La Macédoine du Nord a organisé, mercredi 24 avril, le premier tour de la présidentielle qui se joue en partie sur une question déterminante pour l'avenir du pays : accepter ou non les conditions posées par l'Union européenne pour pouvoir y entrer.
À la clôture du scrutin à 19 h, dans 90 % des bureaux de vote, 48 % des électeurs avaient voté. Un chiffre en hausse de sept points par rapport au premier tour du scrutin de 2019, selon la commission électorale.
Plus de 800 000 personnes ont déposé leur bulletin de vote dans 3 408 bureaux ouverts à travers le pays.
"J'espère un changement total du gouvernement, et j'attends du nouveau, que les intérêts de la Macédoine du Nord soient protégés", expliquait en votant dans la matinée Filip Zdraveski, 38 ans.
La vie politique dans cet État des Balkans de 1,8 million d'habitants est engluée depuis des années dans des discussions sur l'opportunité ou non de se plier aux exigences de l'UE et surtout de la Bulgarie voisine.
Cette dernière a d'abord insisté pour que la langue macédonienne soit considérée comme un simple dialecte bulgare, ce que Skopje a refusé. Puis, dans un deuxième temps, elle a réclamé l'inclusion de la minorité bulgare dans la Constitution, au risque de faire échouer les négociations en vue d'une adhésion à l'Union européenne de la Macédoine du Nord.
Réviser la Constitution ?
Les deux principaux candidats à la présidence de ce pays – qui a déjà dû changer de nom pour mettre fin à un conflit avec un autre voisin, la Grèce – ne sont pas d'accord sur la réponse à donner à Bruxelles.
Stevo Pendarovski, le président social-démocrate candidat à sa réélection, qui était à la traîne dans les derniers sondages avec 16 % des intentions de vote, veut immédiatement réviser la Constitution pour faire avancer les négociations avec l'UE en vue de son intégration, à laquelle la Macédoine du Nord est candidate depuis 2005.
"Au cours de mon premier mandat, nous avons réglé une question capitale, celle de l'adhésion à l'Otan", a déclaré ce professeur d'université de 61 ans pendant la campagne. "Je crois qu'au cours de mon prochain mandat, nous réussirons à clore tous les chapitres avec l'UE."

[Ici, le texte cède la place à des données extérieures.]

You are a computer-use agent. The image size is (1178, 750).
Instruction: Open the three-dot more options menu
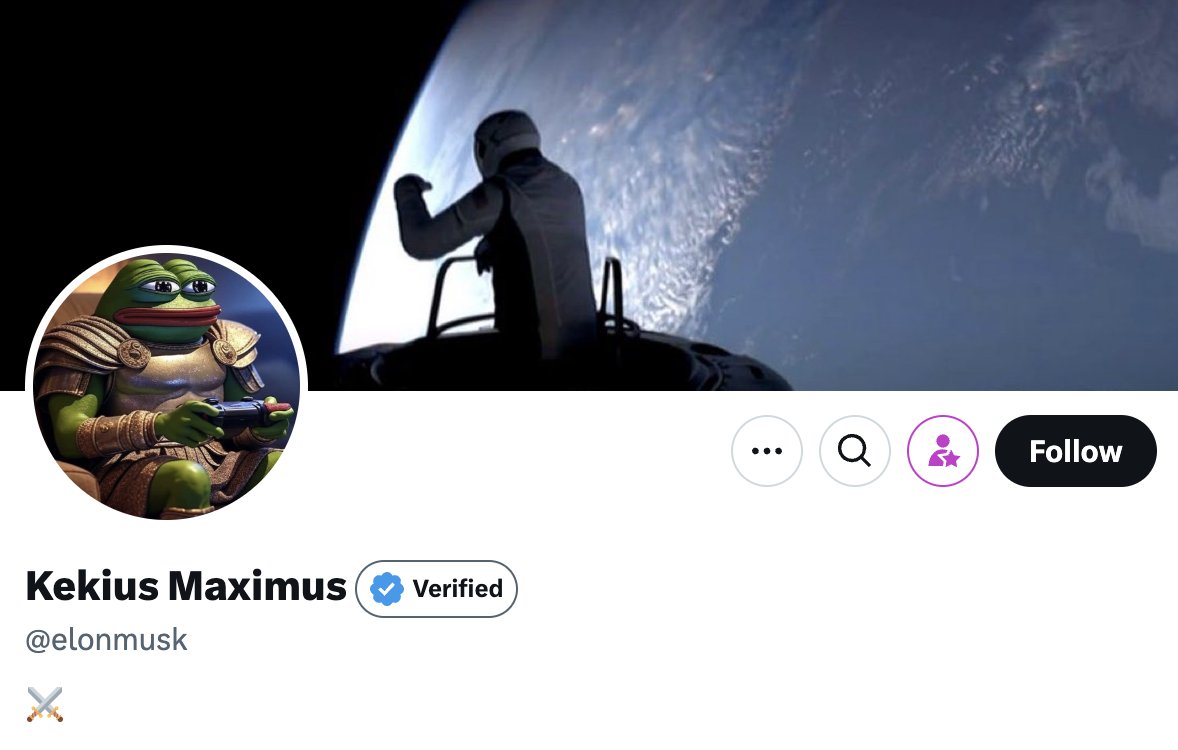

En tête dans les sondages avec 26 % des intentions de vote, Gordana Siljanovska-Davkova, sa principale concurrente, soutenue par le principal parti de droite, VRMO-DPMNE, veut attendre que son pays devienne membre de l'UE avant de modifier la Loi fondamentale.
"S'il suffisait de réviser la Constitution pour entrer dans l'Union européenne, nous y serions déjà", a balayé d'un revers de la main cette femme de 71 ans pendant la campagne électorale, promettant de "ne pas oublier les intérêts nationaux".
"Unissons la nation", a-t-elle lancé lors de son dernier meeting de campagne. "Ce n’est qu’ensemble que nous pouvons nous rendre fiers. Et surtout, faire de ce petit État un État européen respecté."
Un discours qui a séduit Zlatko Petrusev, 59 ans, rencontré dans un bureau de vote de Skopje : "J'espère un président qui va respecter la Constitution, parce que jusqu'à présent, tout a été fait contre la Constitution… et j'espère une présidente, dans ce cas précis."
Législatives à suivre le 8 mai
Au-delà d'un référendum sur la posture à adopter face à l'UE, le premier tour sera surtout une occasion de déterminer le rapport de forces entre les différents partis avant le 8 mai, la date à la fois du second tour et des législatives.
"Vu le calendrier, le premier tour de l'élection présidentielle sera surtout une répétition générale pour les élections législatives du 8 mai et permettra d'évaluer le poids des principaux partis politiques", explique à l'AFP Ana Petruseva, éditorialiste et directrice de l'ONG Birn.
À côté des deux principaux candidats, on trouve cinq autres prétendants, dont Bujar Osmani, le ministre des Affaires étrangères, candidat du parti albanais DUI, et Arben Taravari, soutenu par une coalition de trois partis baptisée "Vlen" ("Ça vaut la peine"). Leur appui ou non au second tour sera crucial, "en particulier le soutien des partis albanais", souligne Ana Petruseva.
Pour la majorité des citoyens, il faut surtout que le pays cesse de voir partir sa jeunesse. "La situation est de plus en plus intenable, les jeunes partent et nous nous demandons qui va rester ici", résume Sanja Jovanovic-Damjanovska, une employée de l'administration publique. "J'espère que celui qui gagnera travaillera à améliorer notre niveau de vie."
"Je veux que la Macédoine intègre l'Europe, pour qu'on ait du travail", confie Faik Kurtis, un charpentier. "Que les jeunes ne partent plus à l'étranger, qu'ils restent ici, dans leur propre pays."